──────── Data section ────────

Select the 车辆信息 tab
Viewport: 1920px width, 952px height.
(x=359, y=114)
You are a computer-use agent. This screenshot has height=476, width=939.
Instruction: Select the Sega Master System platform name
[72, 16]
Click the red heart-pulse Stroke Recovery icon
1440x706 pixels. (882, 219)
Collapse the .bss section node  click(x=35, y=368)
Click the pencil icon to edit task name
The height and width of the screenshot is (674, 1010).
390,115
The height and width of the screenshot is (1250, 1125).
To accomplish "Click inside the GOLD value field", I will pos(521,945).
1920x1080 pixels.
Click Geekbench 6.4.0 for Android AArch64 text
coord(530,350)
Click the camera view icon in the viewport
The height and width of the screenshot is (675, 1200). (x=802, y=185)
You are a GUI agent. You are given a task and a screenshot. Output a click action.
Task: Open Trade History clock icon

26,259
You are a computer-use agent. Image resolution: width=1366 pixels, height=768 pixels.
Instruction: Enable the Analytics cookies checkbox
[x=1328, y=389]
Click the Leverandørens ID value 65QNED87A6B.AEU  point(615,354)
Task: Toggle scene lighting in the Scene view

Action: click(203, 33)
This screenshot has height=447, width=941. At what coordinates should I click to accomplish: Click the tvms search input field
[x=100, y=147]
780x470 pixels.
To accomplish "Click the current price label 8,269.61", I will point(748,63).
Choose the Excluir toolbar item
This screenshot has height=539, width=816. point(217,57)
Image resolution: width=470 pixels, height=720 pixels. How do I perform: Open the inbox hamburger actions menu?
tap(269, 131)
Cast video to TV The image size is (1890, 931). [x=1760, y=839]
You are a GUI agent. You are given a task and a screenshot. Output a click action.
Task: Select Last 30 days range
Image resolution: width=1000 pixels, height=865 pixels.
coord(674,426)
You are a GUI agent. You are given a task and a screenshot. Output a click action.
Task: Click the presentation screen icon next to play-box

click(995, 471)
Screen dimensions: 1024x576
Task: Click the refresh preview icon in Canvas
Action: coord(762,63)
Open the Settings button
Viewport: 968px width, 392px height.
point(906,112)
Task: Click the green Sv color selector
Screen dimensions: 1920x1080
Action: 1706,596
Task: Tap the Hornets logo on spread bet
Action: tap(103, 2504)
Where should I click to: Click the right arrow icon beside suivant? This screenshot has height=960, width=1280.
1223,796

────────

*Instructions to follow*
Rewrite the listing above in full, substituting "desktop automation agent" for every occurrence of "computer-use agent" and leaving everything else unchanged.

*Complete answer*
Select the 车辆信息 tab
Viewport: 1920px width, 952px height.
(x=359, y=114)
You are a desktop automation agent. This screenshot has height=476, width=939.
Instruction: Select the Sega Master System platform name
[72, 16]
Click the red heart-pulse Stroke Recovery icon
1440x706 pixels. (882, 219)
Collapse the .bss section node  click(x=35, y=368)
Click the pencil icon to edit task name
The height and width of the screenshot is (674, 1010).
390,115
The height and width of the screenshot is (1250, 1125).
To accomplish "Click inside the GOLD value field", I will pos(521,945).
1920x1080 pixels.
Click Geekbench 6.4.0 for Android AArch64 text
coord(530,350)
Click the camera view icon in the viewport
The height and width of the screenshot is (675, 1200). (x=802, y=185)
You are a GUI agent. You are given a task and a screenshot. Output a click action.
Task: Open Trade History clock icon

26,259
You are a desktop automation agent. Image resolution: width=1366 pixels, height=768 pixels.
Instruction: Enable the Analytics cookies checkbox
[x=1328, y=389]
Click the Leverandørens ID value 65QNED87A6B.AEU  point(615,354)
Task: Toggle scene lighting in the Scene view

Action: click(203, 33)
This screenshot has height=447, width=941. At what coordinates should I click to accomplish: Click the tvms search input field
[x=100, y=147]
780x470 pixels.
To accomplish "Click the current price label 8,269.61", I will point(748,63).
Choose the Excluir toolbar item
This screenshot has height=539, width=816. point(217,57)
Image resolution: width=470 pixels, height=720 pixels. How do I perform: Open the inbox hamburger actions menu?
tap(269, 131)
Cast video to TV The image size is (1890, 931). [x=1760, y=839]
You are a GUI agent. You are given a task and a screenshot. Output a click action.
Task: Select Last 30 days range
Image resolution: width=1000 pixels, height=865 pixels.
coord(674,426)
You are a GUI agent. You are given a task and a screenshot. Output a click action.
Task: Click the presentation screen icon next to play-box

click(995, 471)
Screen dimensions: 1024x576
Task: Click the refresh preview icon in Canvas
Action: coord(762,63)
Open the Settings button
Viewport: 968px width, 392px height.
point(906,112)
Task: Click the green Sv color selector
Screen dimensions: 1920x1080
Action: 1706,596
Task: Tap the Hornets logo on spread bet
Action: tap(103, 2504)
Where should I click to: Click the right arrow icon beside suivant? This screenshot has height=960, width=1280.
1223,796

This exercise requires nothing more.